From the line containing "Task: Click the Exposure slider handle" to the end of the records below, both included, every line should be repeated exactly; pictures should be dropped.
──────── Dataset content ────────
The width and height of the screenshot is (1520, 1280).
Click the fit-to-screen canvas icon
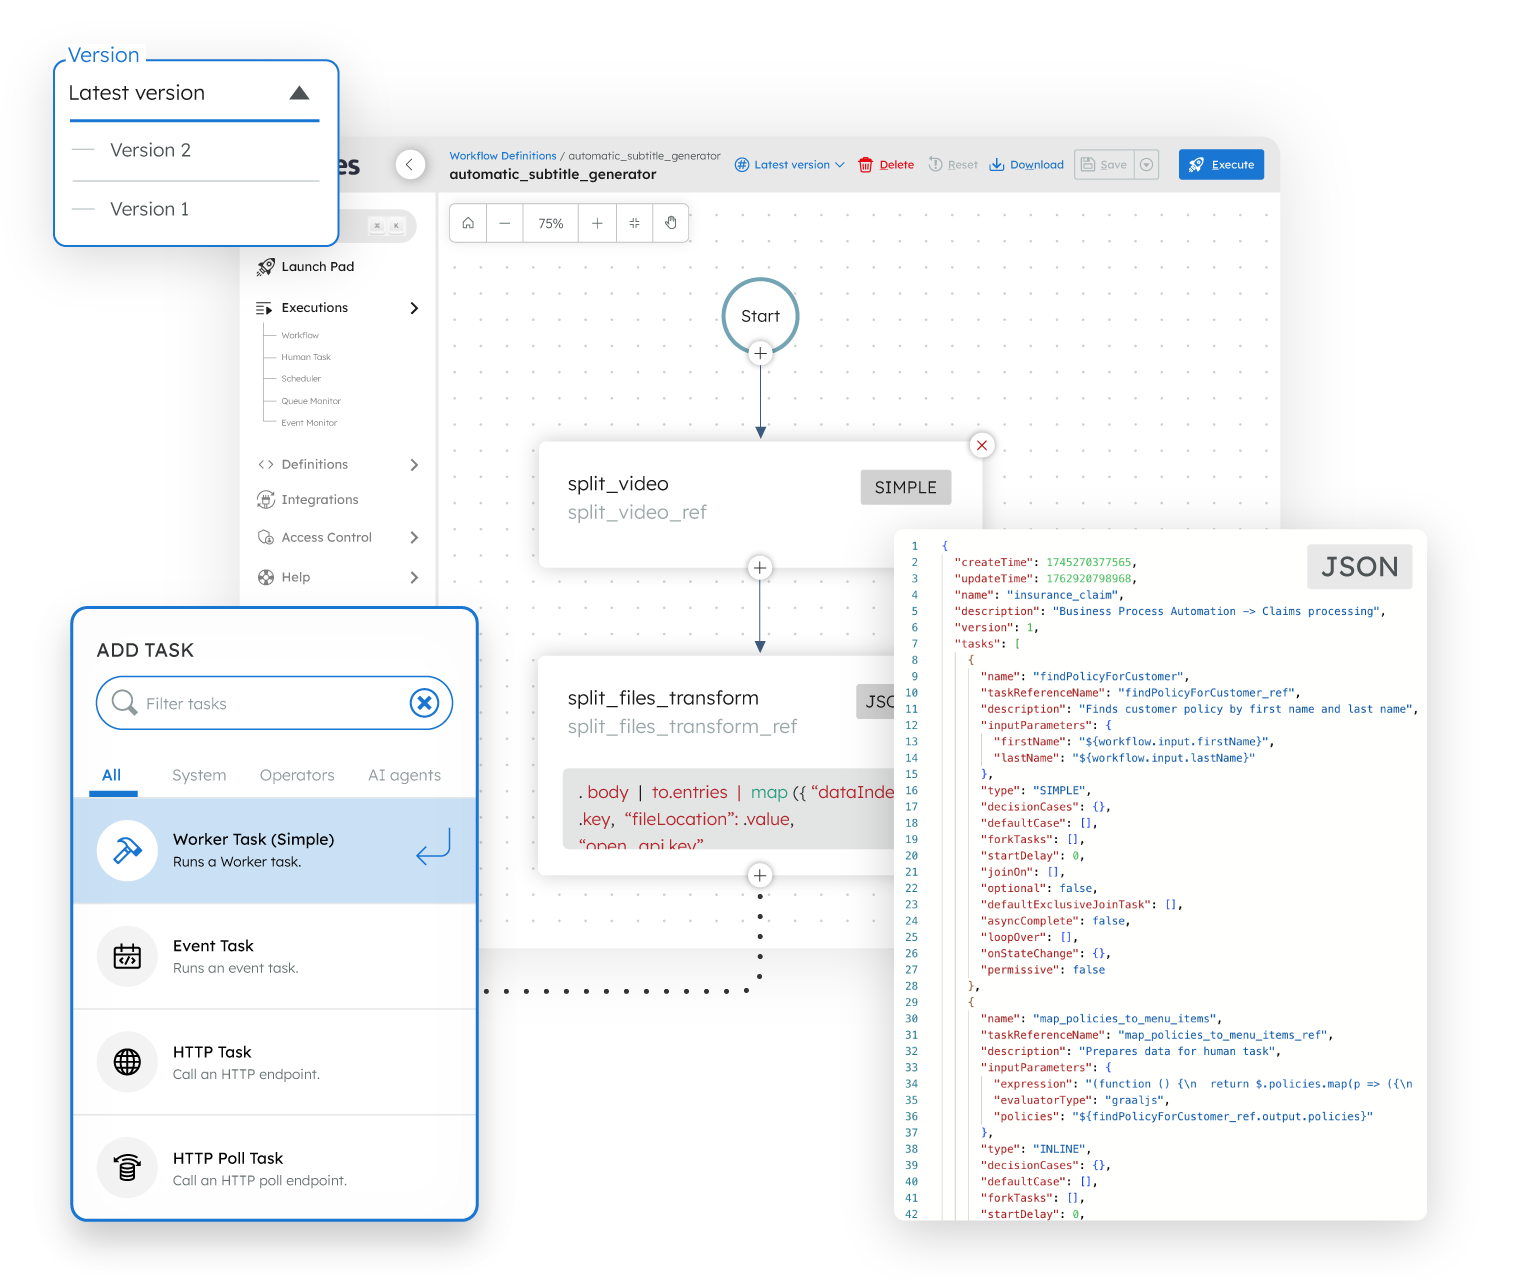tap(634, 222)
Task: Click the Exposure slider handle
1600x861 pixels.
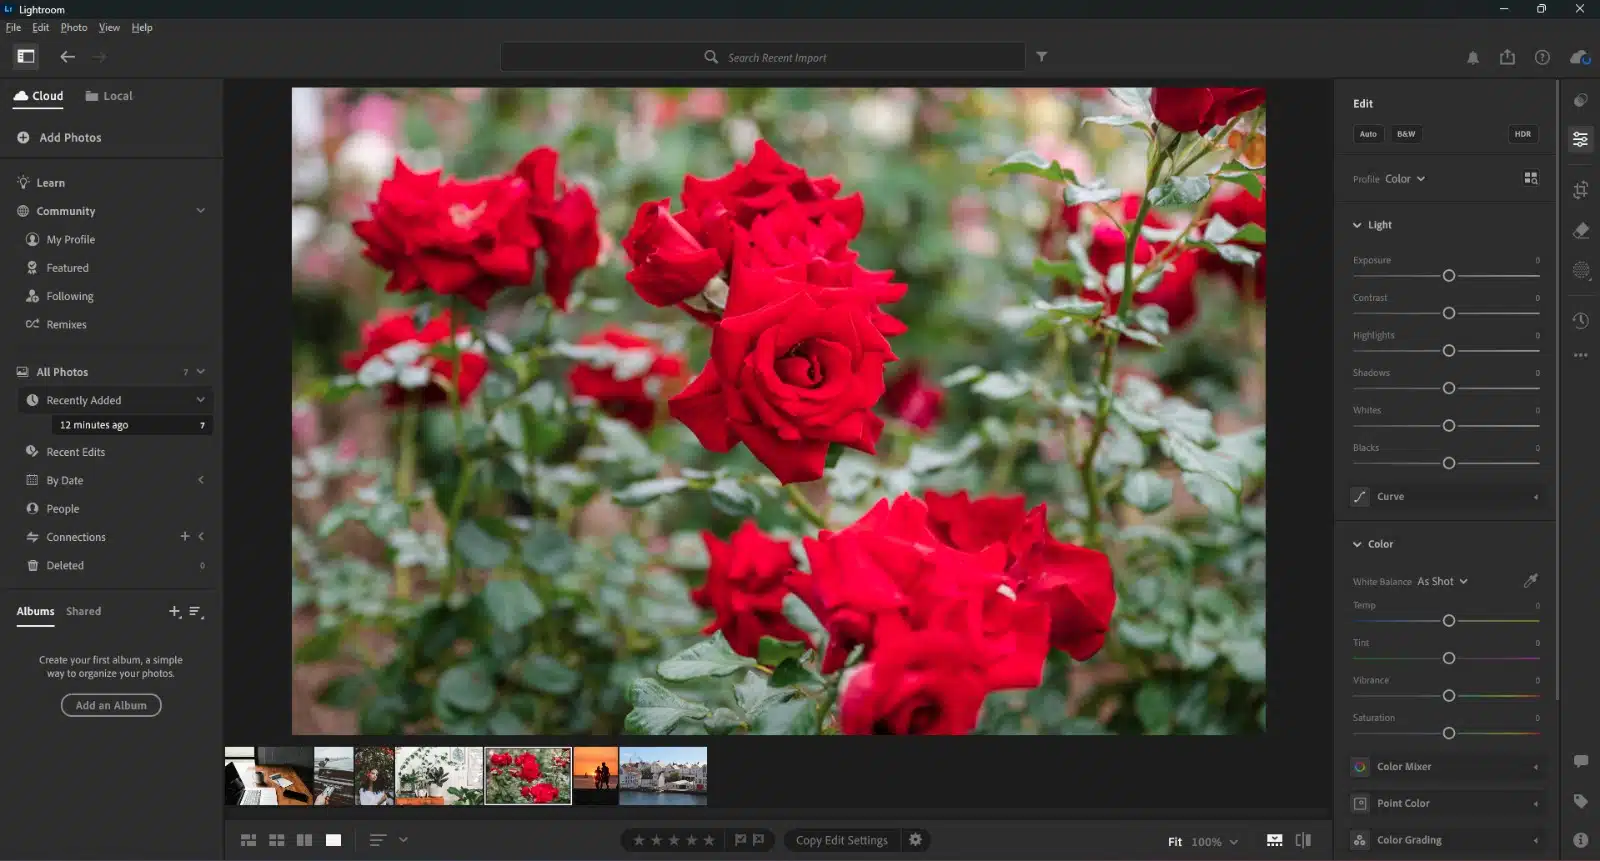Action: click(x=1448, y=276)
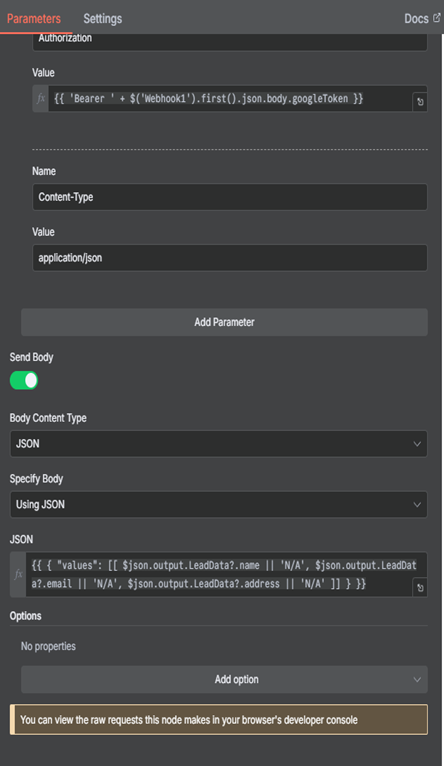Open the Body Content Type dropdown
Screen dimensions: 444x766
click(x=218, y=444)
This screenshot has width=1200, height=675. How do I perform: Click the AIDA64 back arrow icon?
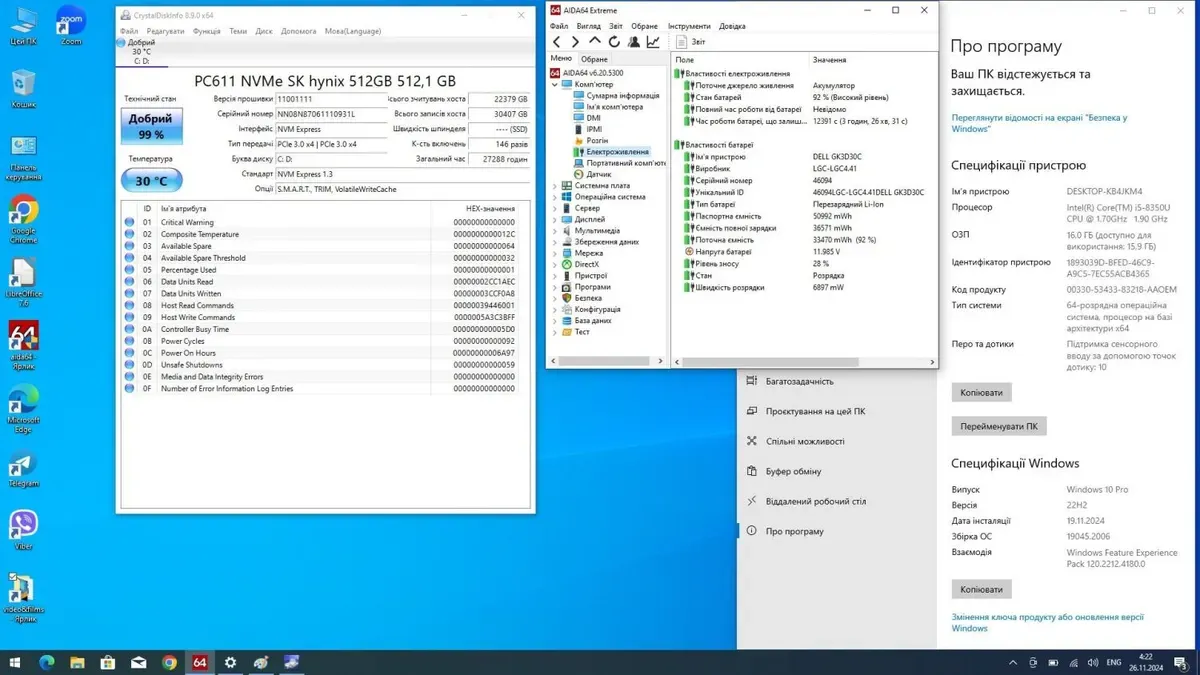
────────
Reply »
Task: Click the Exposure slider handle
1600x861 pixels.
Action: click(x=1448, y=276)
Open the Body Content Type dropdown
Screen dimensions: 444x766
click(x=218, y=444)
This screenshot has width=1200, height=675. How do I perform: Click the AIDA64 back arrow icon?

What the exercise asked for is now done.